Nations League: New European competition to start in 2018

England's Jack Wilshere battles for possession with Mario Gotze of Germany at Wembley in November 2013

A "League of Nations" competition intended as a third major tournament for European countries after the World Cup and European Championship has been given the go-ahead by Uefa.

The competition, which starts in September 2018, will also provide four qualifying spots for Euro 2020.

Uefa is still finalising the details but there will be four divisions, sub-divided into four smaller pools.

The top division's four pool winners will then play each other in June 2019.

There will be promotion and relegation between divisions.
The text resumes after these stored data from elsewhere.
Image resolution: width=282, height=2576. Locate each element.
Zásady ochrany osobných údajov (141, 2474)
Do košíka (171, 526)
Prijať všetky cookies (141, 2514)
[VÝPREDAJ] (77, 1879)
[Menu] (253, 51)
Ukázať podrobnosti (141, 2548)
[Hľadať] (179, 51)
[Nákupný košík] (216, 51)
The tournament will replace most international friendly fixtures, with pool matches played between September and November 2018 and the 'final four' competition played the following summer.

The opportunity to qualify for the European Championships is intended to make the League of Nations competitive.
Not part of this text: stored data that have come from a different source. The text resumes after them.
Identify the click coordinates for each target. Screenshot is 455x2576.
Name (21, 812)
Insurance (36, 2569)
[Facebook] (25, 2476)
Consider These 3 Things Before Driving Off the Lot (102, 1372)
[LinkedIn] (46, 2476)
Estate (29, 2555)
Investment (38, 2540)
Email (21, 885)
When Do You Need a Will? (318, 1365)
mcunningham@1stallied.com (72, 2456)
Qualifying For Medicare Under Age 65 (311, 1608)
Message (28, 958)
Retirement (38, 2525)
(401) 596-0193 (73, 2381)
The best four teams in each division who have not already qualified for Euro 2020 will play off for the final four places in the tournament.

"Twenty teams will advance from the qualifying competition to the Euro 2020 finals - which are being played in 13 cities around Europe," Uefa general secretary Gianni Infantino told delegates at the authority's Congress in Kazakhstan on Thursday.
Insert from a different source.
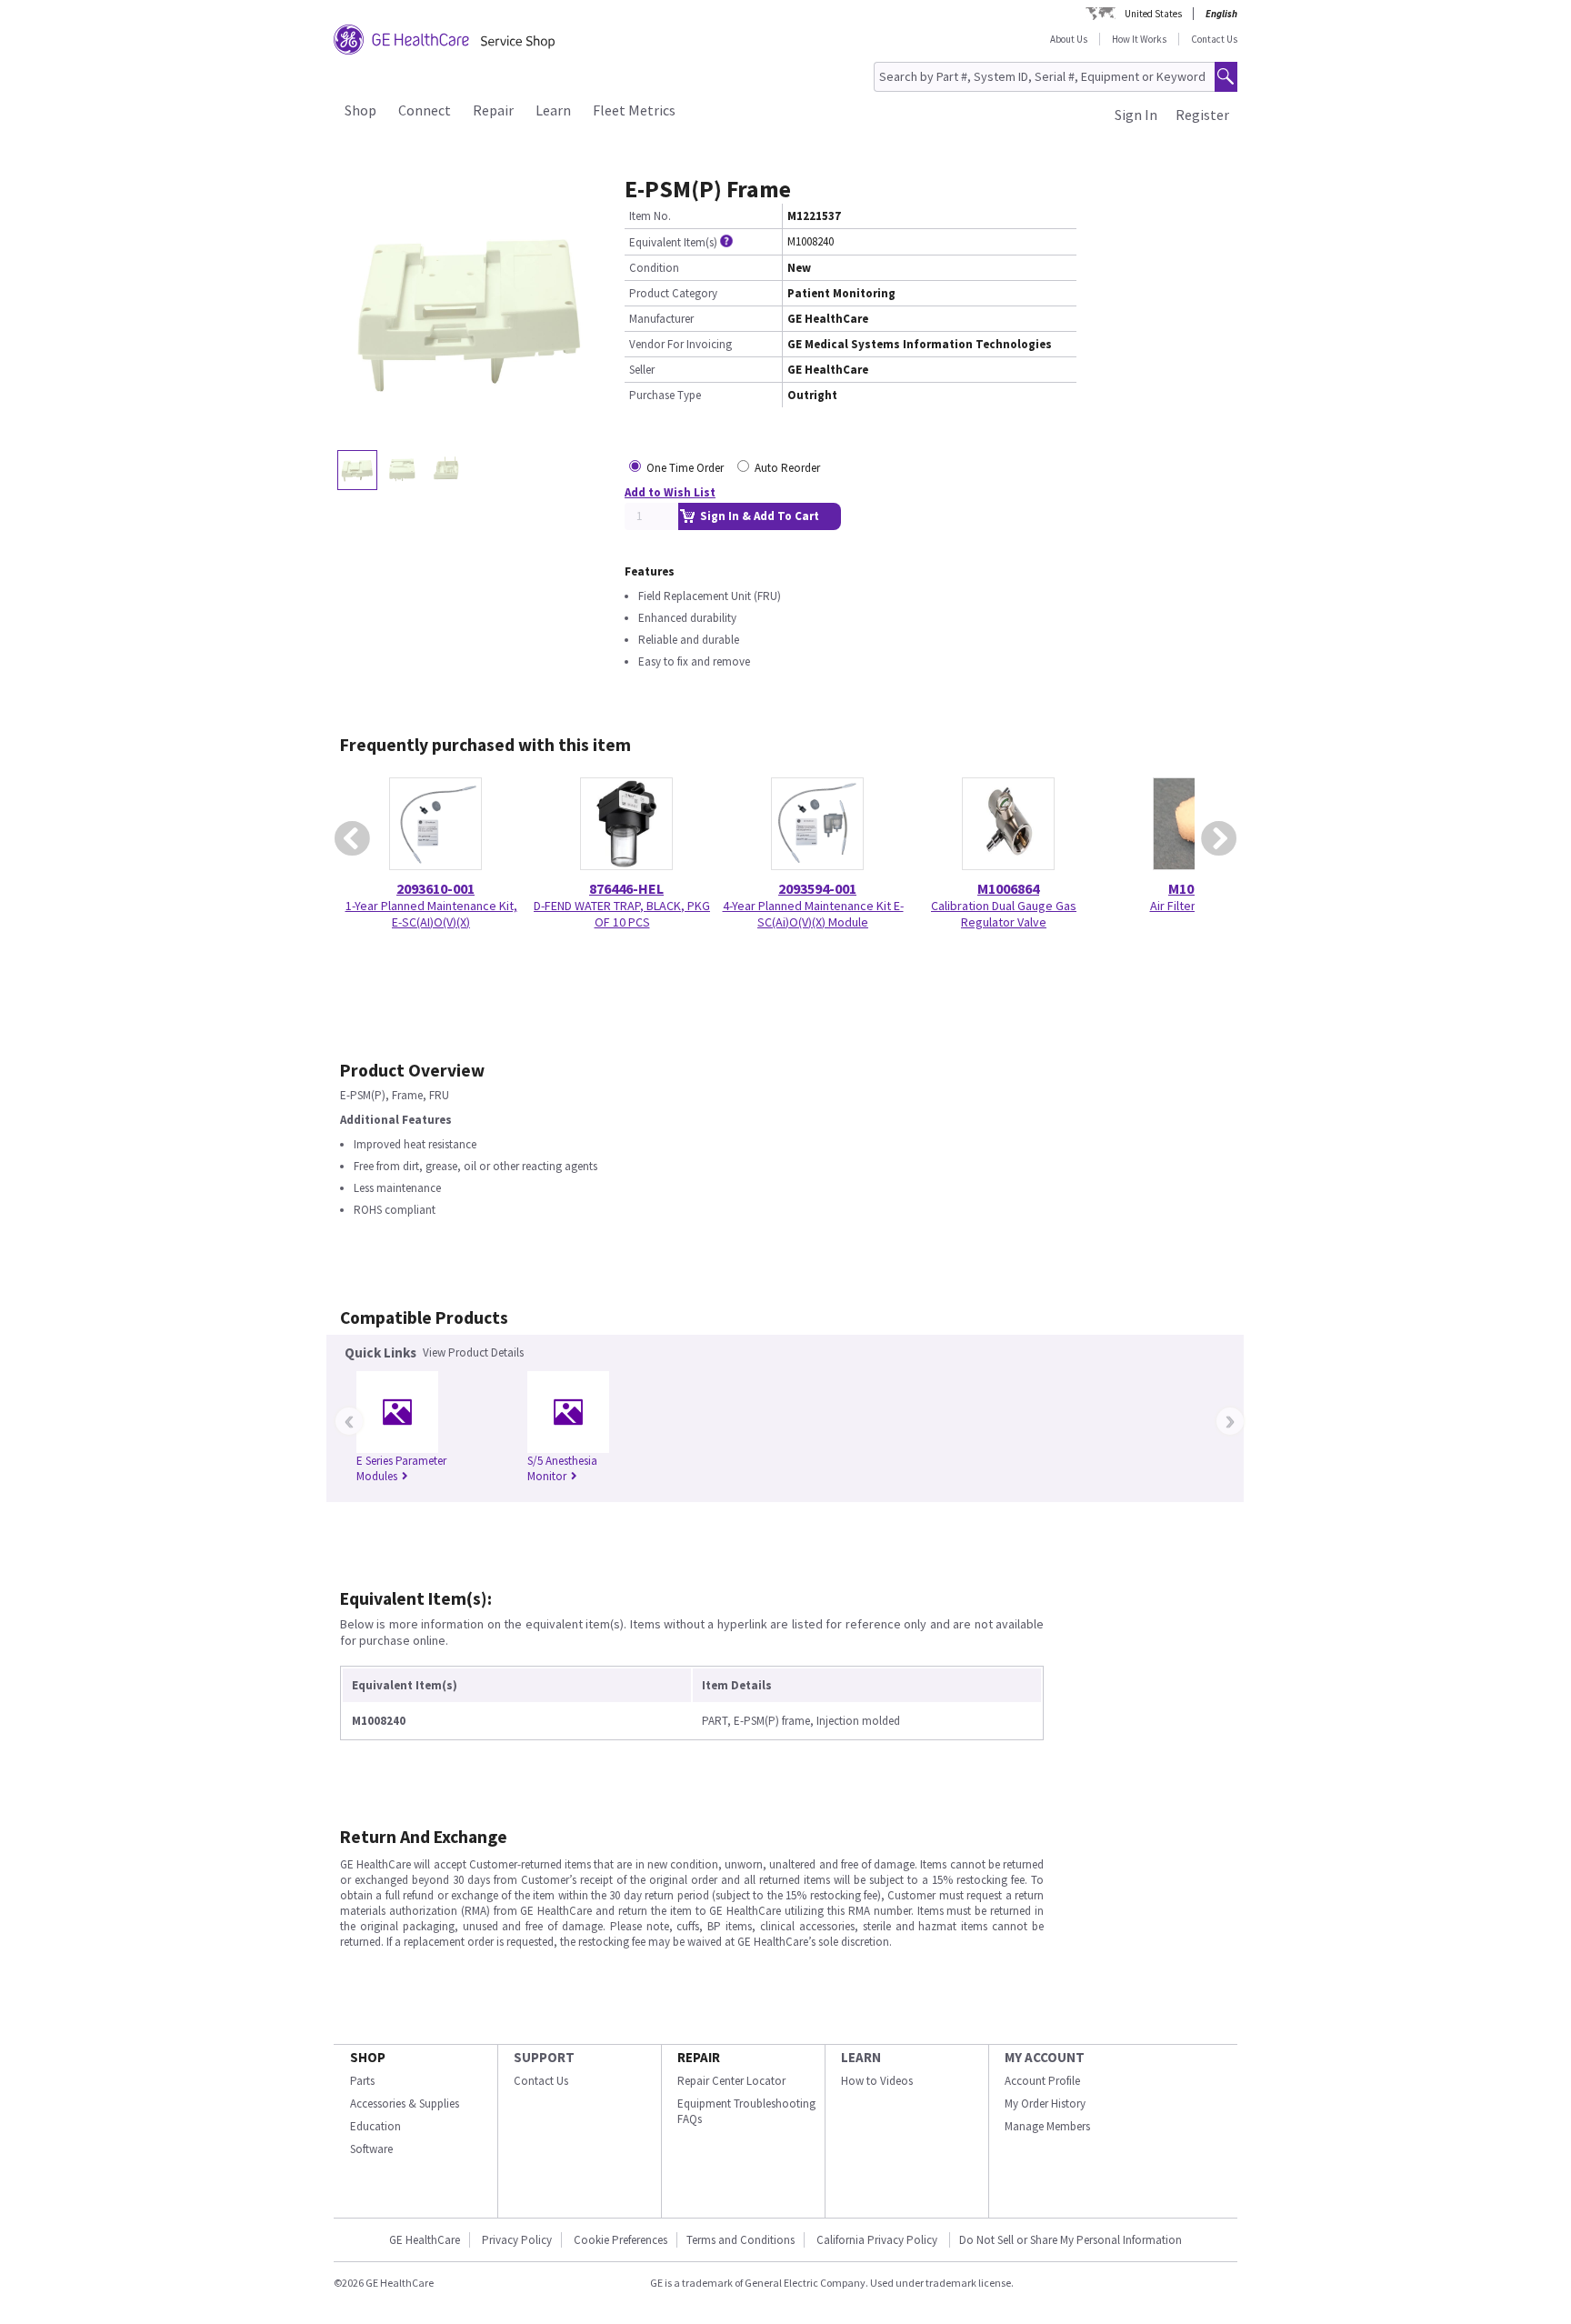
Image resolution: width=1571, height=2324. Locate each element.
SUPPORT (544, 2057)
"That leaves four extra slots to be filled and they will come from four teams from the Nations League who have not otherwise qualified."

On current ranking, England would be in the top division alongside the likes of Spain, Germany and Italy. Each division would then be divided into pools of three or four teams, with the winners of each pool qualifying for a semi-final and final, played at neutral venues.

Scotland, Wales and Northern Ireland - ranked 31, 34 and 39 respectively by Uefaexternal-link - could find themselves playing each other in the third or fourth divisions using the current national team coefficient.

Fifpro, the world footballers' association, is concerned about the added strain it will place on players.

"It should be clear that there is a difference in a friendly match and a competitive match," said director of player services Tijs Tummers.

"The Nations League will be another prestigious competition. As a consequence, that implies an increase in the workload for the group of top players."

While matches will be played on dates reserved for friendlies, there will still be flexibility for smaller countries to arrange high-profile fixtures with bigger European teams and for nations to play friendlies against national sides from outside Europe.

Scotland's FA is in favour of the new format and performance director Mark Wotte told BBC Scotland: "Friendly games are only interesting if you play world-class opponents.

"It is a good proposal, it is something new, it is worth a try and we have a couple of years to prepare for it."

The Football Association in England has also backed the plan, with chairman Greg Dyke saying earlier this month: "The hard thing is the detail, but I think a Nations League where we played the top nations would be very attractive."